All those extras — amenities — seem to be growing as the state’s casino resorts try to offer more reasons for guests to visit. As the options move beyond restaurants and golf courses, amenities can be a way for a resort to set itself apart from other resorts.
“Amenities are very important,” said Bob Davidge, advertising and public relations manager for Hollywood Casino in Bay St. Louis. “Considering Hollywood Casino Bay St. Louis is the only Coast casino resort with all amenities on-site, this is a huge differentiator for us.”
The list of amenities continues to grow at Pearl River Resorts in Neshoba County. “When guests visit Pearl River Resort, they can expect to find an abundance of amenities,” says public relations manager Ryan Griffin. “Of course, people want to come to enjoy the casinos, but what sets Pearl River Resort apart is the commitment to great guest service and the mix of amenities. Guests can find plenty of activities to participate in over a two or three day visit.”

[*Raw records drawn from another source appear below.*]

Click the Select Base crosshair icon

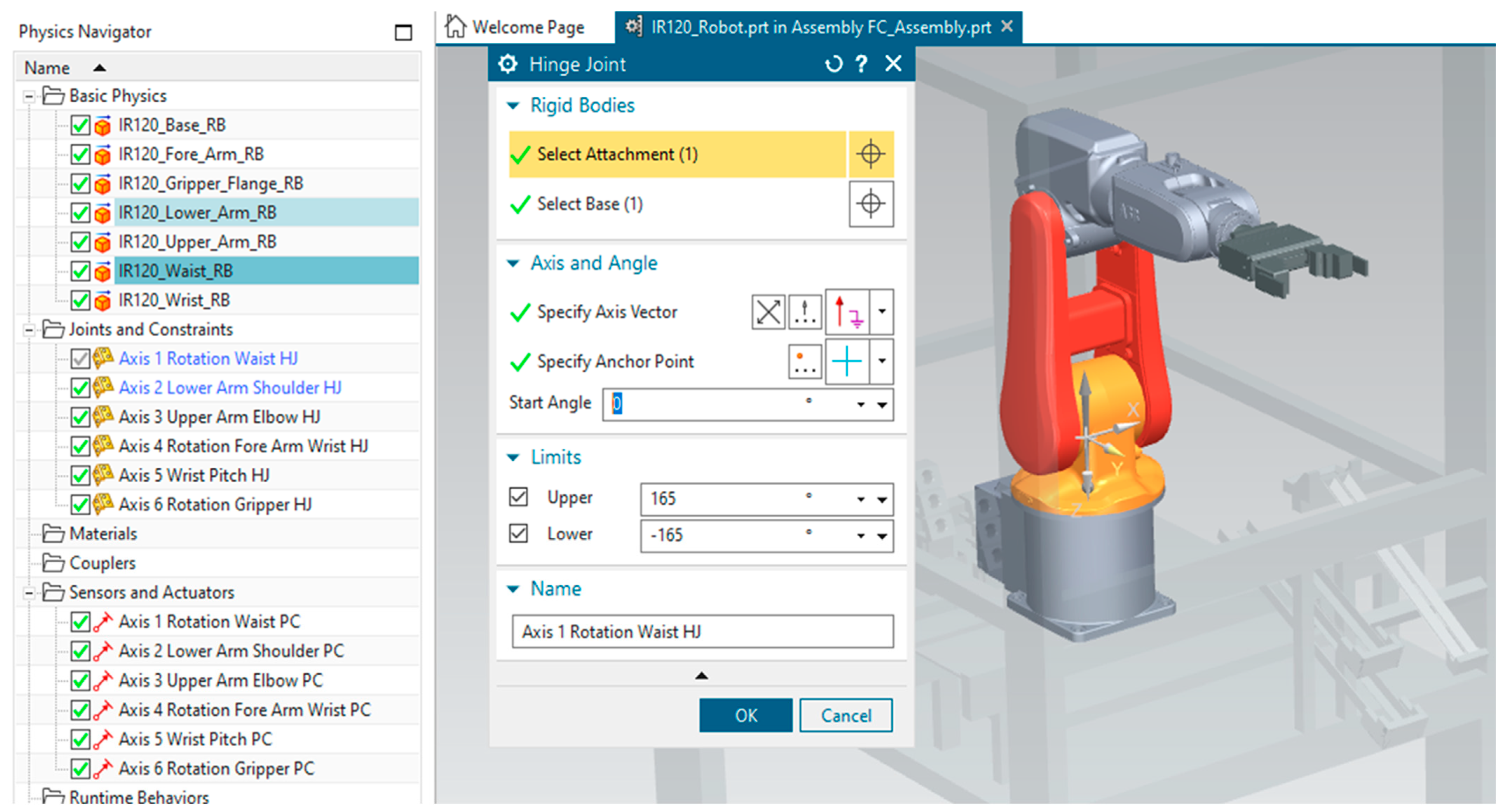871,204
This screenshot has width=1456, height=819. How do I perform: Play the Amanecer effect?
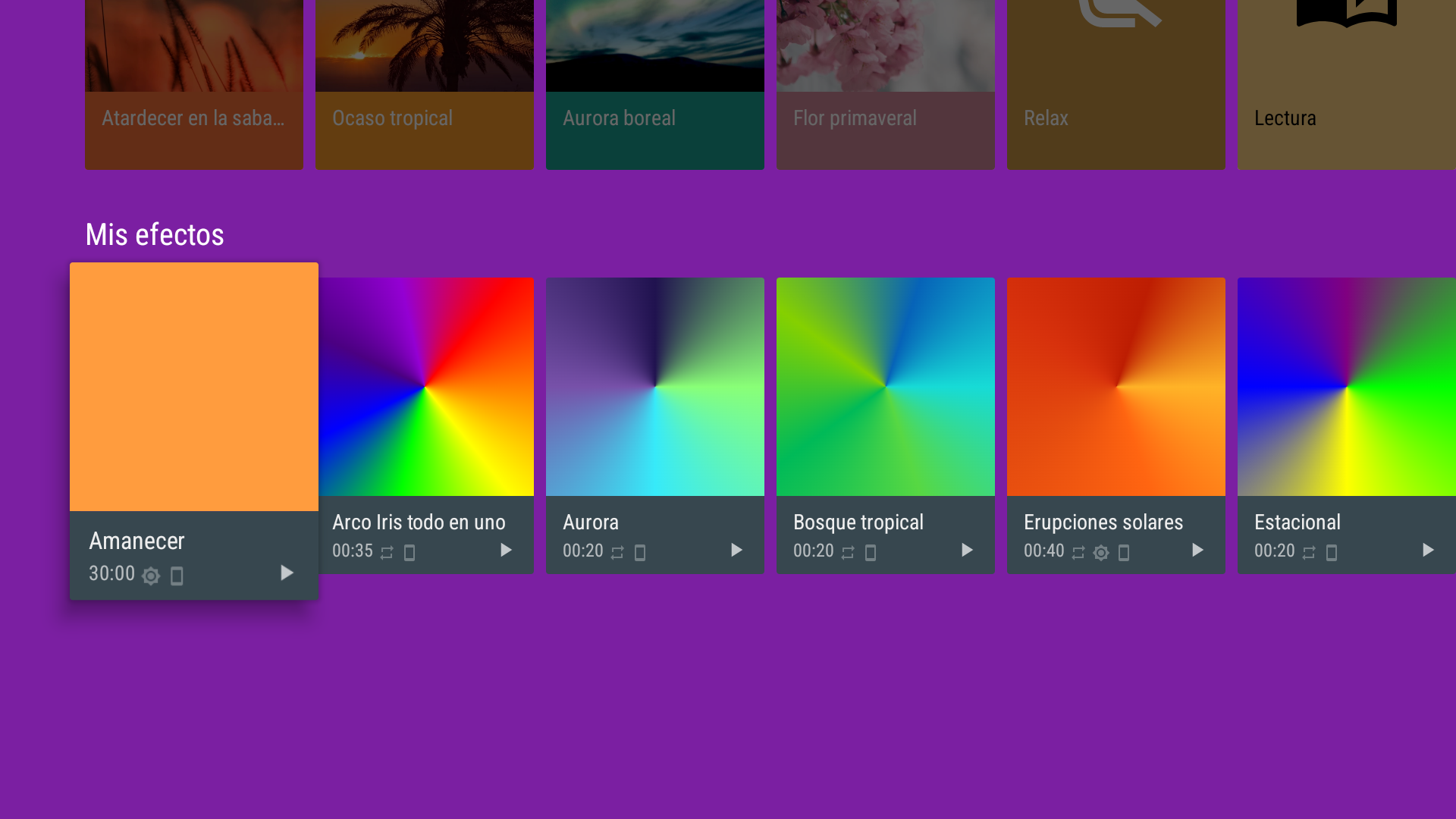pos(287,573)

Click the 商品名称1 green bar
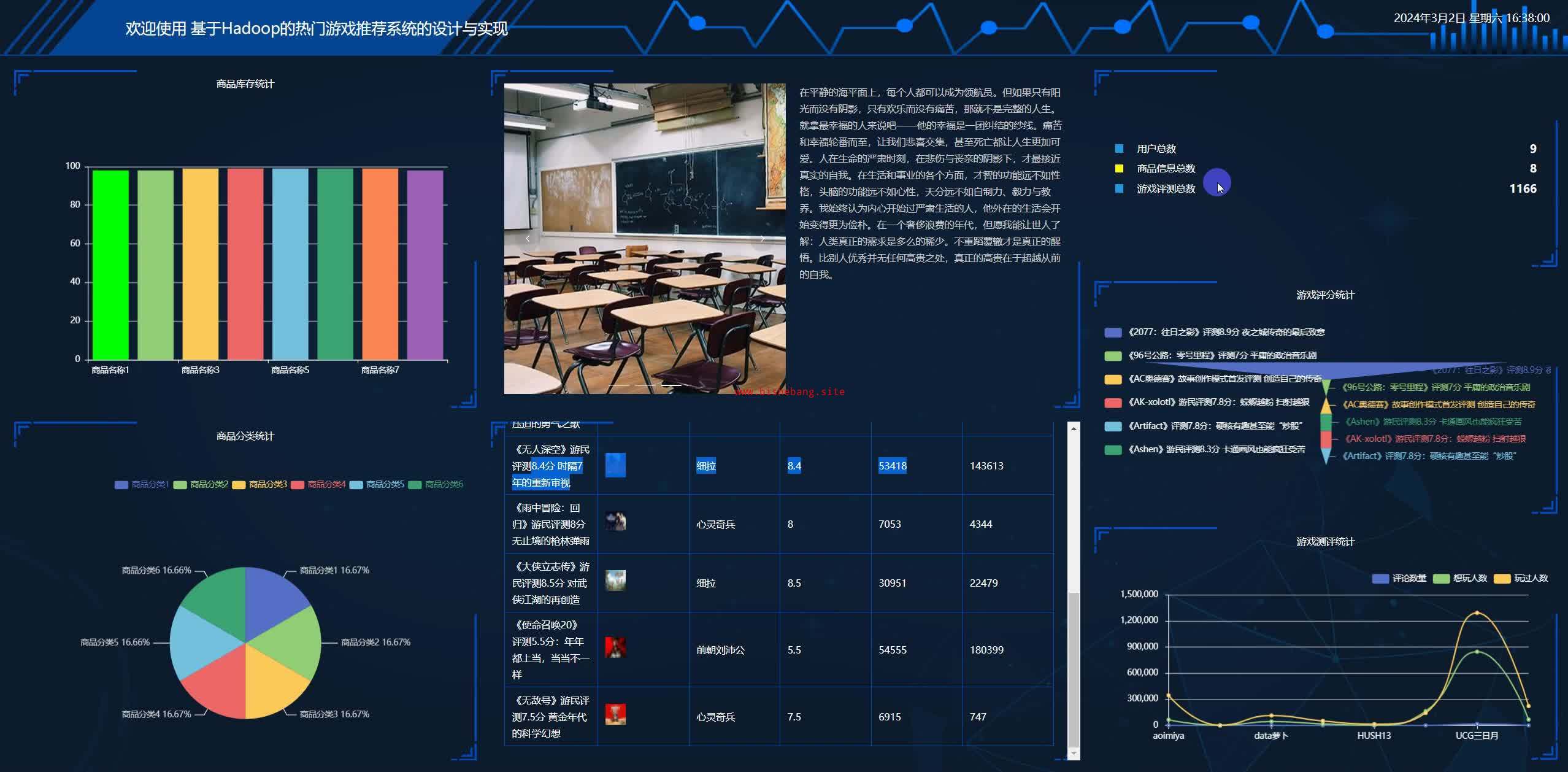click(x=110, y=265)
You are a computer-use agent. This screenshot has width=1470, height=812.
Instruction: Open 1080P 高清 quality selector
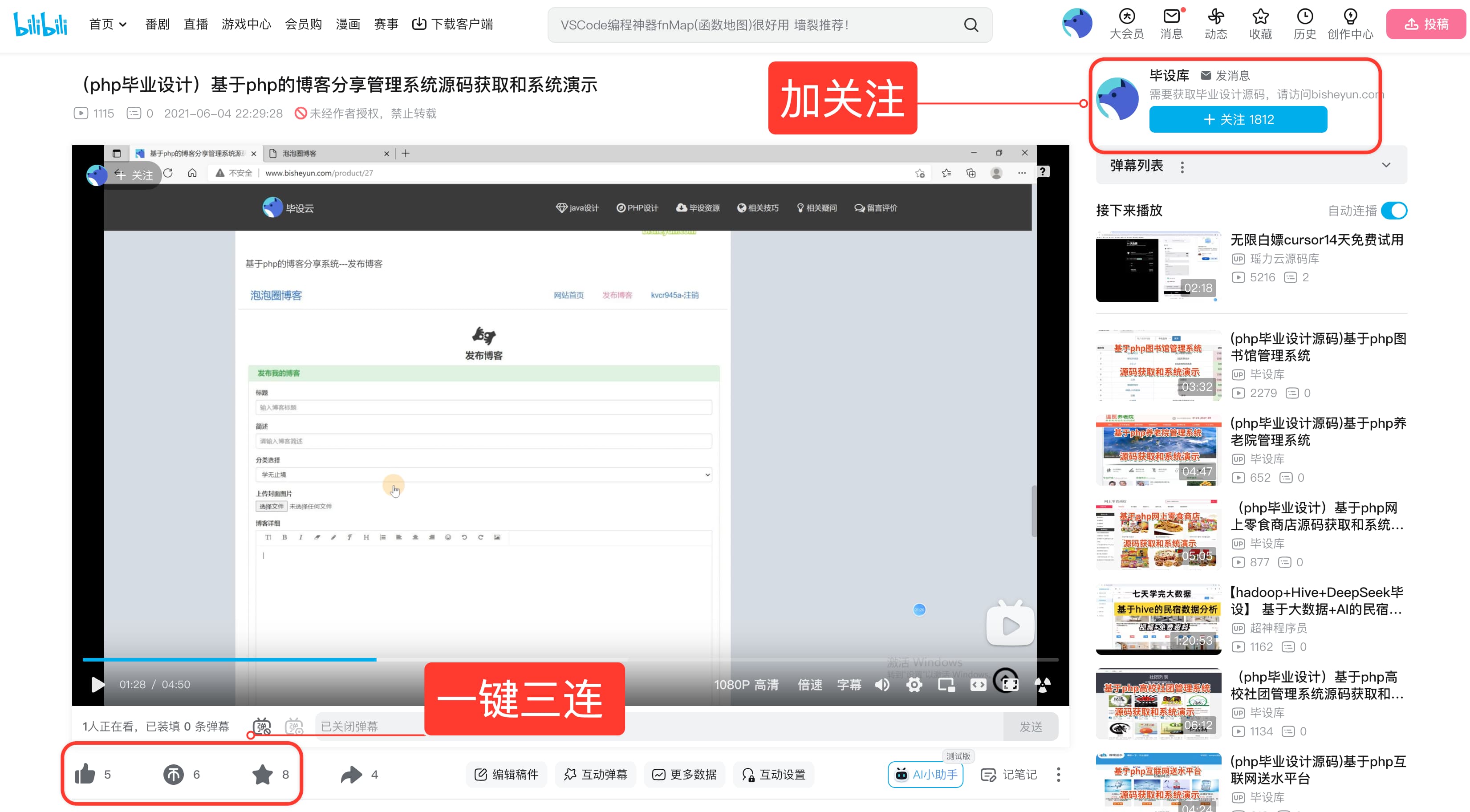click(x=746, y=684)
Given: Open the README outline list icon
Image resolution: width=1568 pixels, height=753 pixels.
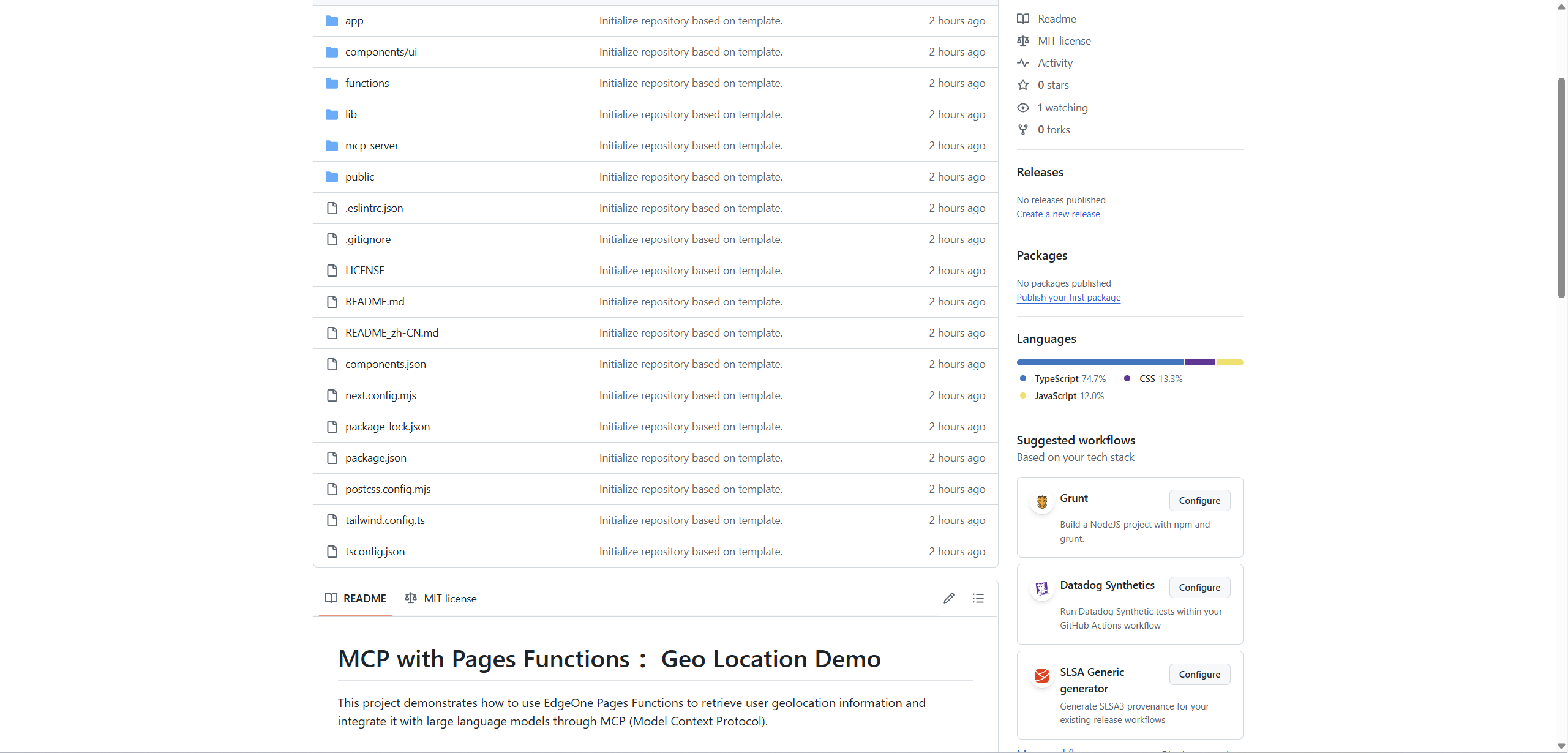Looking at the screenshot, I should pyautogui.click(x=978, y=598).
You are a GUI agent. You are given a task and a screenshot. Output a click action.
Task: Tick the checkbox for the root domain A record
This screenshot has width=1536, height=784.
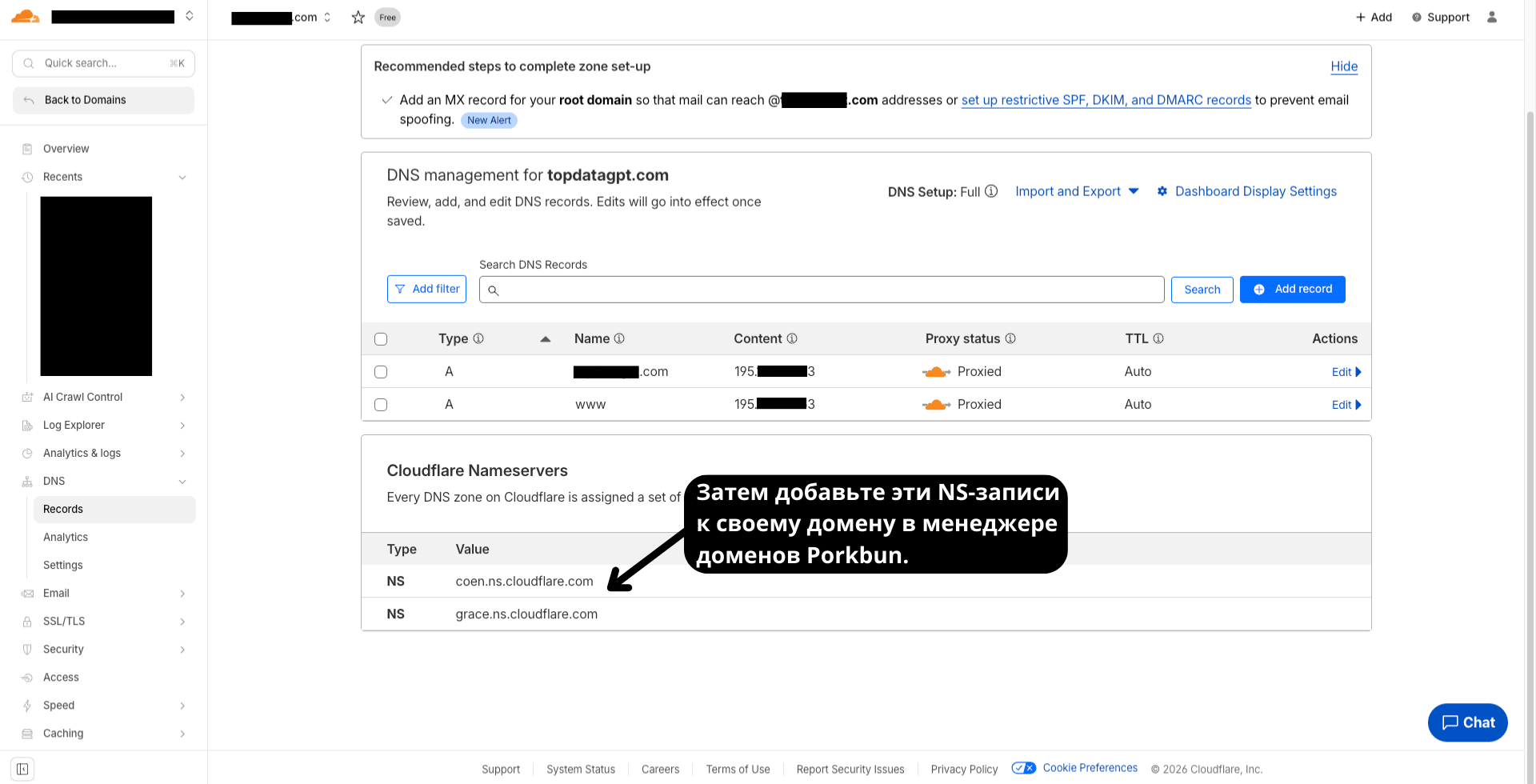click(x=381, y=371)
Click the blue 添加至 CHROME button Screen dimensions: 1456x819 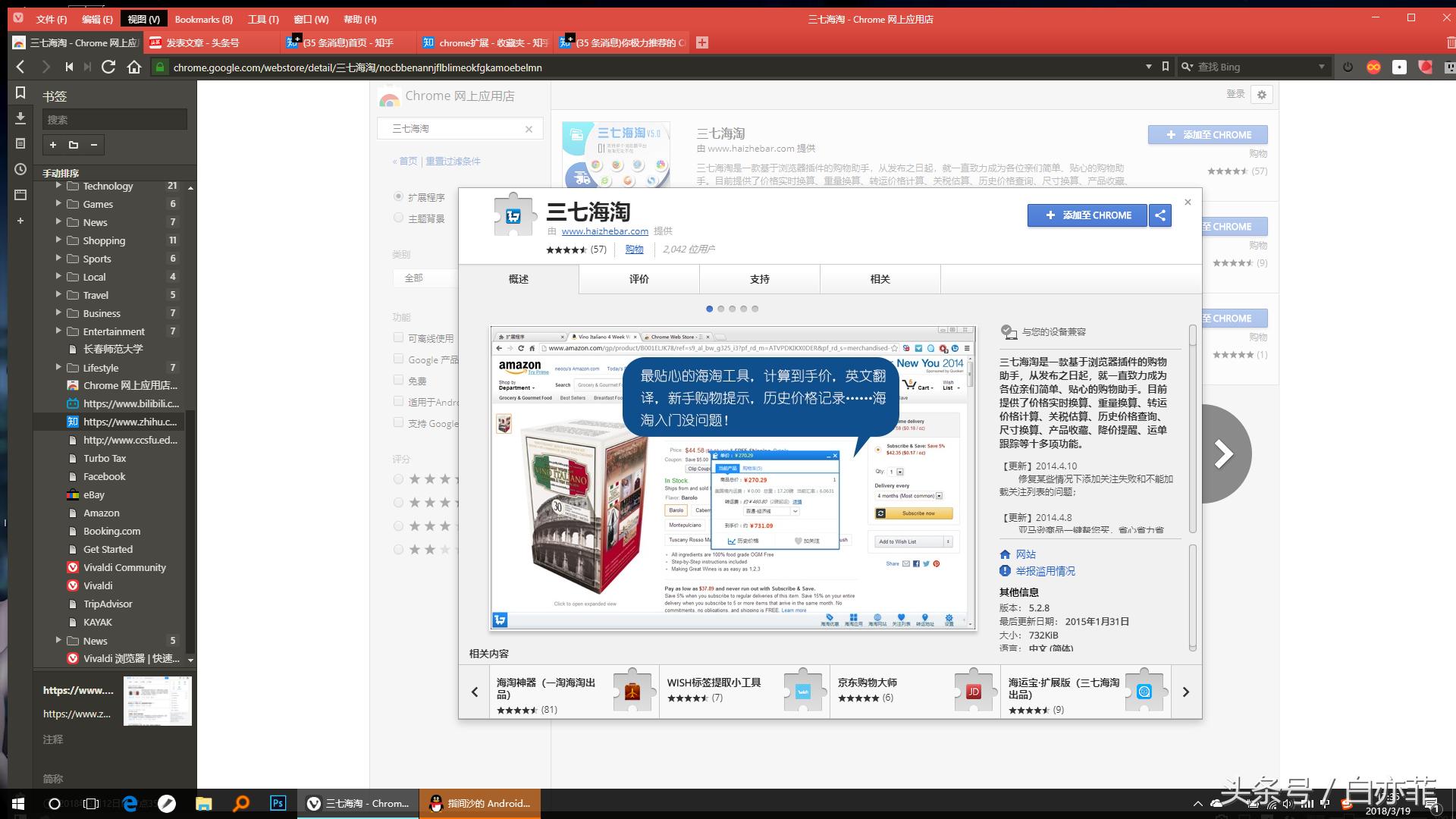tap(1087, 215)
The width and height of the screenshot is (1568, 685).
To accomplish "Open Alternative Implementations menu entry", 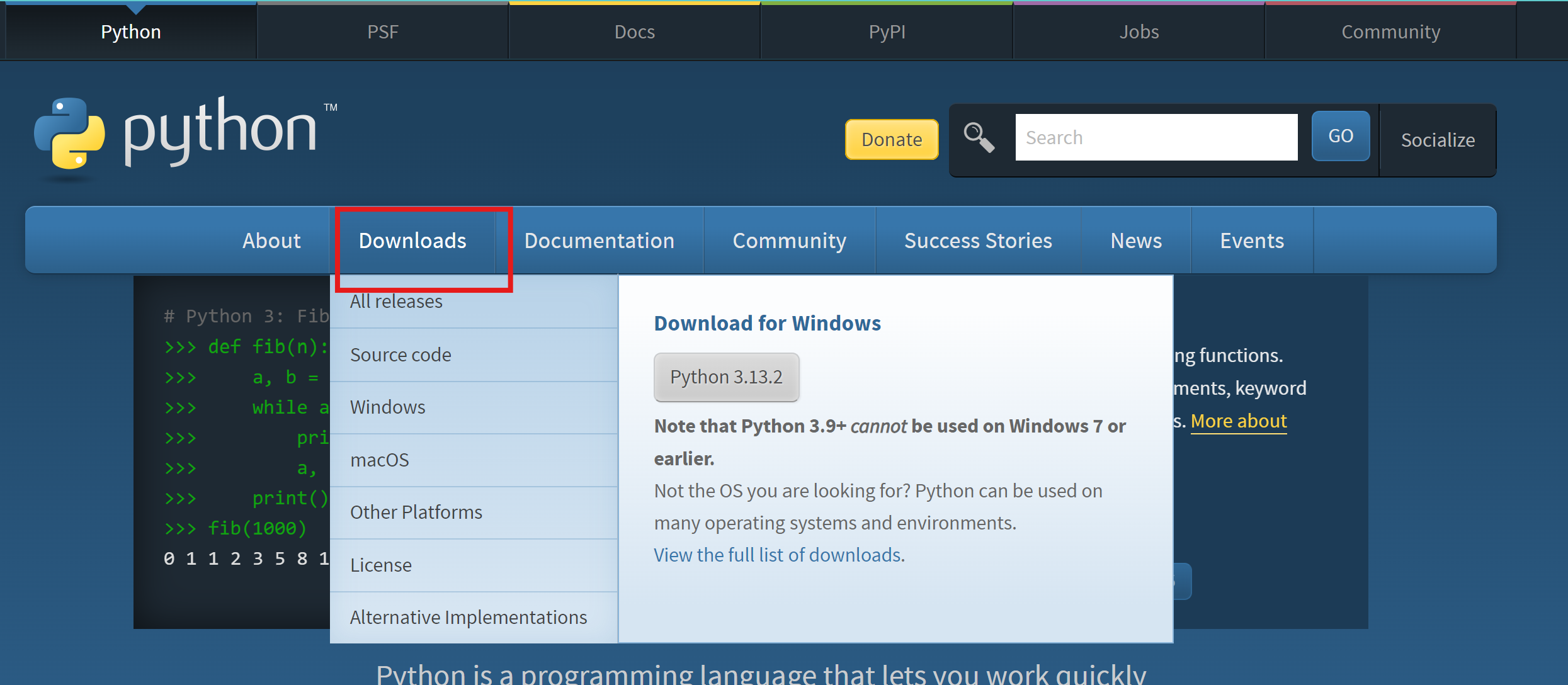I will click(x=468, y=617).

He refers to the resort’s two nationally renowned golf courses, 23-acre water park, full-service spa and salon, 16 different dining options, more than 40,000 square feet of meeting space and more than 1,100 hotel rooms. The newest addition is the Hilton Garden Inn Choctaw. Located at the Dancing Rabbit Golf Club site, it offers 140 additional guest rooms, swimming pool and golf packages.
The Sheraton Casino in Tunica recently opened a new steakhouse to add to its group of amenities. “It is a great, comfortable steakhouse where guests can let their hair down and enjoy some seriously good food,” said Bill Wright, general manager of the Grand, Horseshoe and Sheraton casinos.
Wright said the Grand Casino is undergoing a $45-million renovation to the casino floor and hotel rooms. He is also excited about the upcoming grand opening of Harrah’s Casino Tunica and the new, first-ever Paula Deen’s Buffet in May.
Consumers are expecting more in the way of amenities, says Lance Hopkins, former casino marketing director who now teaches in the casino management program at Tulane University’s Biloxi campus.
“When deciding which properties to visit, consumers look at Web sites and call to find out what the resorts offer. They want to know if they get free use of the spa or what types of restaurants are on site.” he said. “New properties have to be competitive, and existing properties have to constantly upgrade. It used to be that just having a hotel and a buffet was enough, but that’s not true anymore. The restaurants are becoming more specialized, and many properties now have restaurants bearing the names of celebrity chefs.”
He points out that even a small casino, such as Treasure Bay in Biloxi, has a buffet, 24-hour grill and a fine dining restaurant to serve guests at all levels. Once considered loss leaders, restaurants are often profit centers now even though they remain key marketing tools.
“Having retail shops — more than just the typical gift shop — is also a growing trend among casino resorts, and consumers want that amenity,” Hopkins added. “A scenic view can be considered an amenity, too, and hotels charge more for rooms with a view.”
Margaritaville Casino and Resort is under construction in Biloxi as a venture between Harrah’s Entertainment, Jimmy Buffet and the Simon Property Group, a retail developer. It will feature approximately 100,000 square feet of gaming space and 250,000 square feet of retail space.
Hoping to open in Biloxi in 2010, Bacaran Bay Casino Resort plans to differentiate itself from the existing competition with a long list of amenities. Those amenities will include the Coast’s first all-suite hotel, condominiums and a few, such as a wedding chapel, pet hotel and bowling center, that are not presently available in the state, according to Jeana Tribble, vice president of marketing.
Gaming analyst and consultant Scott R. King adds his voice to the drive for more and better amenities as part of the game for old and new casino resorts. “New developments are diligent and do their homework to open with great amenities that ultimately raise the bar for everyone,” he said. “The quality will increase, and the properties will continue to re-invest in their amenities to gain market share.”